Co się dzieje z cerą 50-latki?
Około 50. roku życia u kobiet wygasa czynność jajników, co oznacza niedobory hormonalne. Zanika miesiączka, pojawia się menopauza. Niedobór estrogenów niekorzystnie wpływa na metabolizm komórek skóry. Skóra staje się mniej elastyczna, sucha (w wyniku mniejszej ilości kwasu hialuronowego i glikozaminoglikanów), mniej napięta. W efekcie powstają zmarszczki.
Skóra jest cieńsza, zmienia się też owal twarzy – np. pojawiają się tzw. „chomiki”.
Skóra staje się cieńsza, bo organizm produkuje mniej kolagenu i elastyny, czyli białek budujących włókna podporowe skóry. Ponadto zanika substancja międzykomórkowa, czyli jak wspomniałam – głównie kwas hialuronowy.
Kolejnym problemem tego wieku są depozyty tkanki tłuszczowej. W pewnych miejscach ona zanika, np. pojawiają się bruzdy nosowo-wargowe, za to zbiera się w innych. W efekcie zmienia się owal twarzy – traci proporcje odwróconego trójkąta.
Z czasem rozluźniają się też więzadła łączące skórę z mięśniami i kośćmi, pojawia się efekt obwisłej skóry. Przebudowuje się tkanka kostna, powiększają oczodoły, zanika żuchwa.
To paradoks: całe życie walczymy ze zbędnymi kilogramami, jednak w pewnym wieku odrobina tłuszczyku się przydaje.
Duża ilość tkanki tłuszczowej jest podporą dla skóry, naturalnym wypełniaczem. Dlatego kobiety o pełniejszych kształtach wolniej się starzeją. Tłuszcz jest także rezerwuarem nawilżenia.
Moje koleżanki często powtarzają: mam złe geny, szybko będę miała zmarszczki. Tak niewiele od nas zależy?
Na geny nie ma rady, ale zawsze można sobie dopomóc. Przecież zmarszczki zaczynają się tworzyć już około 25. roku życia, choć są wtedy praktycznie niewidoczne. Dlatego trzeba dbać o skórę, zanim pojawią się pierwsze oznaki upływu czasu. Profilaktyka to podstawa. Olbrzymie znaczenie ma odpowiednio dobrana do typu skóry pielęgnacja. I drugie ważne słowo – systematyczność stosowanych kuracji.
Poza tym należy unikać ekspozycji na promieniowanie UV i promieniowanie jonizujące, palenia tytoniu, nadmiernego spożywania alkoholu, niedożywienia lub niewłaściwej diety oraz oczywiście stresu.
Niektóre kobiety po pięćdziesiątce dalej stosują jedynie kremy nawilżające lub natłuszczające skórę, takie, które polubiły przed laty. Czy to wystarczy?
Jeśli całe życie stosowało się jeden krem na wszystkie problemy, to trudno się przestawić. Ale warto! Koniecznie trzeba wprowadzić do pielęgnacji mleczko, tonik, serum, krem na dzień na noc i pod oczy oraz własnoręcznie wykonywany masaż skóry twarzy i szyi.

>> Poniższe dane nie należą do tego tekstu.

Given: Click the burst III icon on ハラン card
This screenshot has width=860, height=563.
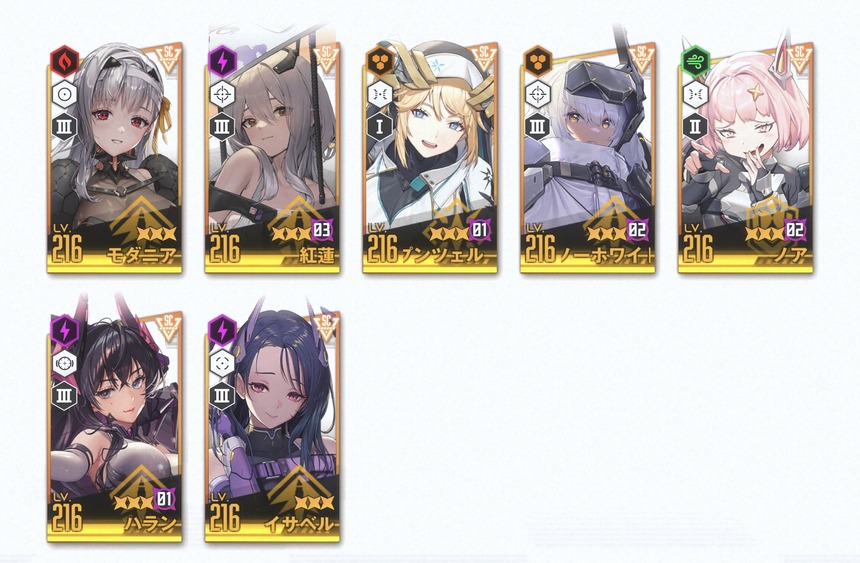Looking at the screenshot, I should [x=65, y=396].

Skóra dojrzała może być tak samo jak skóry młodsze skórą suchą, mieszaną lub tłustą. Dopasowujemy pielęgnację do rodzaju cery oraz problemów skóry – naczynek, przebarwień, nadwrażliwości czy atopii. Na szczęście teraz producenci kosmetyków oferują nam całe serie przeznaczone do danego typu skóry, co ułatwia wybór.
Hm, masaż? Często boimy się same masować twarz, by nie rozciągać skóry.
Połączmy stosowanie kremów z dość mocnym masażem, który nie tylko pomoże we wchłonięciu się substancji aktywnych, ale pobudzi krążenie, uaktywni drenaż limfatyczny, pomoże w odprowadzeniu metabolitów. Uważa się, że jedną
z głównych przyczyn starzenia się twarzy jest pogarszające się ukrwienie w obrębie tkanek głębokich. Stymulacja poprzez masaż doskonale może temu zapobiec.